2. Toronto "HA" - Adamantly do your own thing at the workshop irregardless of what is being taught. Maybe even teach a "better version" of the workshop material to your hapless workshop partner.

3. Toronto "RI" - Promptly forget about everything you learned at the workshop. You weren't paying attention anyway.

This way, Toronto tangueros/tangueras can constantly maintain a state of blissful uninterrupted transcendence, and yet have something nice to add on to their resumes! A win-win situation all around.

Wednesday, August 20, 2008

Valsecito Criollo

Alberto Dassieu and Paulina Spinoso performing D'Arienzo's "Valsecito Croillo" in Switzerland back this past July:

Saturday, August 16, 2008

This is not Dolly

Irene's artistic interpretation of Man Yung's perception of the tango dancing in Hong Kong:

Good job, folks! Congratulations are in order.

Thursday, August 14, 2008


Could someone please tell the skinny young flaquita* in the tissue-thin harem pants to stop doing the "Iron Curtain salute" with her left arm whenever her partner leads an ocho cortado?

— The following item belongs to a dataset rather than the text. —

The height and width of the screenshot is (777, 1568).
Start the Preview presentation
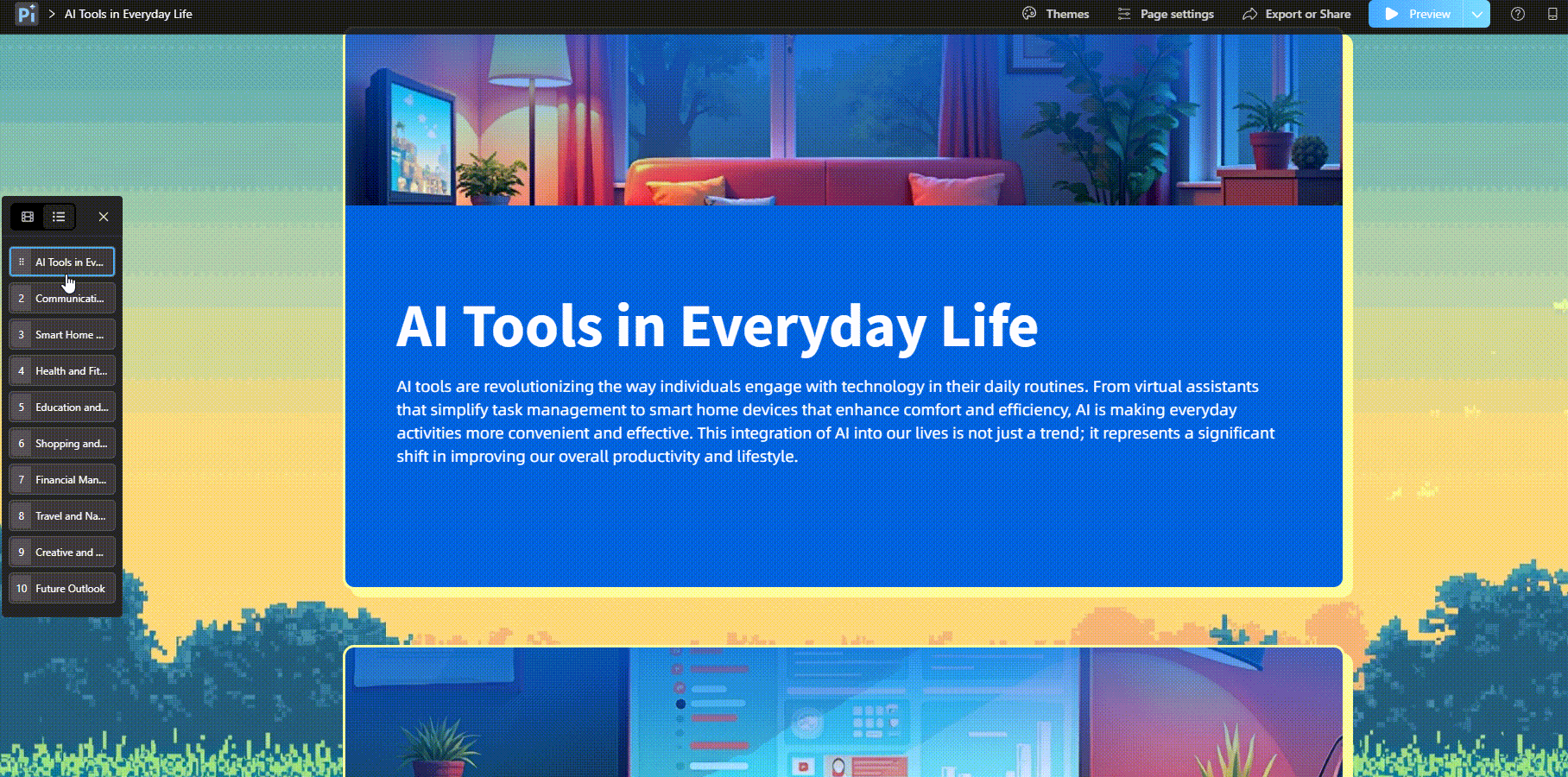[x=1417, y=14]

Step, step, ocho cortado - up goes the arm. Step, step, ocho cortado - up goes the arm. Step, step, ocho cortado - up goes the arm.

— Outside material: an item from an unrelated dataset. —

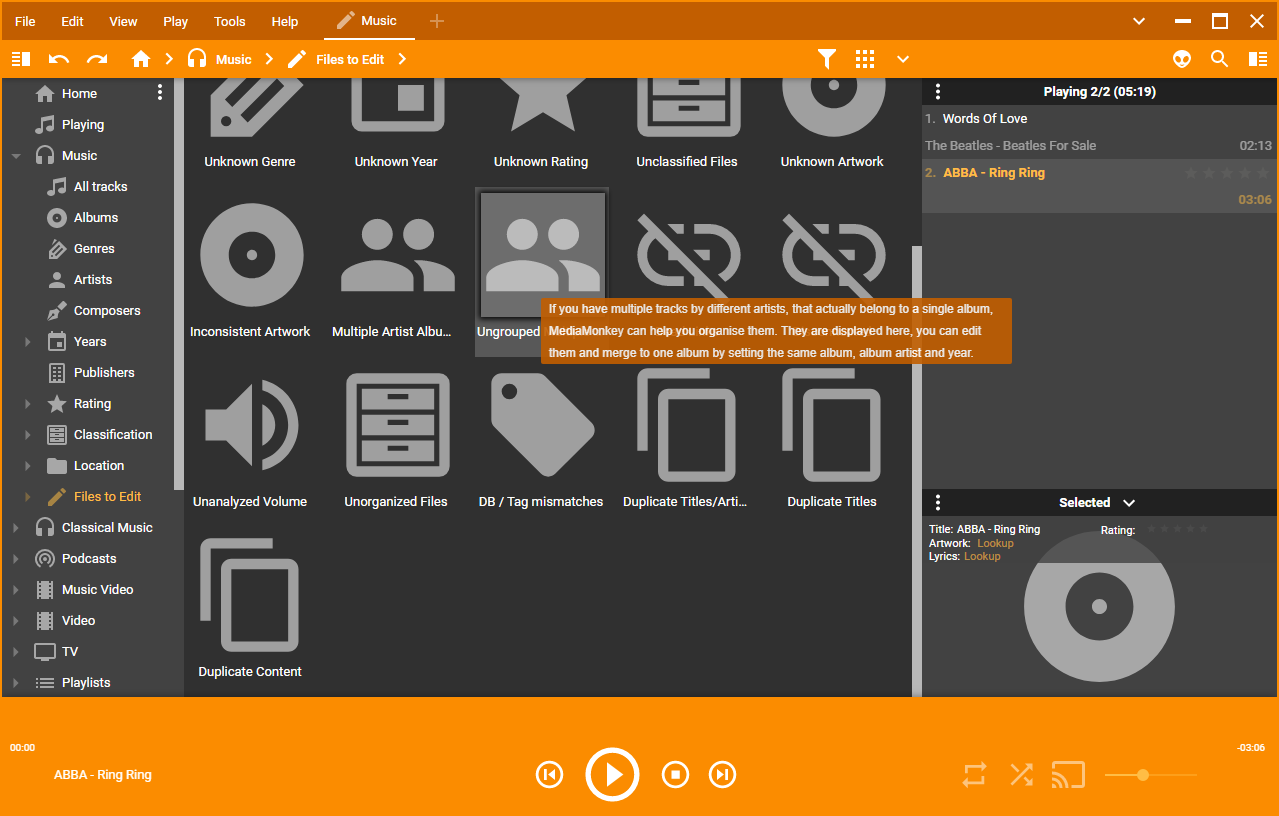Click the filter funnel icon in toolbar
Screen dimensions: 1279x816
(826, 59)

What is the meaning of this movement anyway? Does she have an uncontrollable twitch that could only be relieved by shooting her arm up to the beat? Or is it something about the ocho cortado that makes her want to slide her armpit all over his shoulder?

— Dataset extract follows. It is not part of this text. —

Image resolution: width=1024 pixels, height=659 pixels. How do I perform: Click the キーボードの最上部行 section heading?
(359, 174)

I am worried about the strength of her deodorant - or perhaps I don't need to worry, this is the precisely the way she proves that her deodorant works really well - "Look, Ma, no streaking!"

Step, step, ocho cortado - up goes the arm. Step, step, ocho cortado - up goes the arm. Step, step, ocho cortado - up goes the arm.

AAAARRGGGGGHHHHH!!! I am falling into a hypnotic stupor............ Her repetitive adornation putting me in a deep trance within which disturbing truths about this moment in time are surfacing into consciousness:

1. Hey, no-one in this place knows how to dance to Biagi. Ocho cortados aside, they are all flailing, flailing, flailing limply and helplessly, like the Terminator T-1000 in a vat of molten metal.
2. Is the "Iron Curtain salute" all she can do? Can you say "Embryonic Adornista"? She really needs a crash course with Eugenia Parrilla. Or Andrea Misse. Or Geraldine Rojas. I'm sure I have forgotten to mention someone here. In fact, probably everyone.
3. Heh, my posts on "The History and Origins of Follower's Adornment Techniques" were pretty nifty.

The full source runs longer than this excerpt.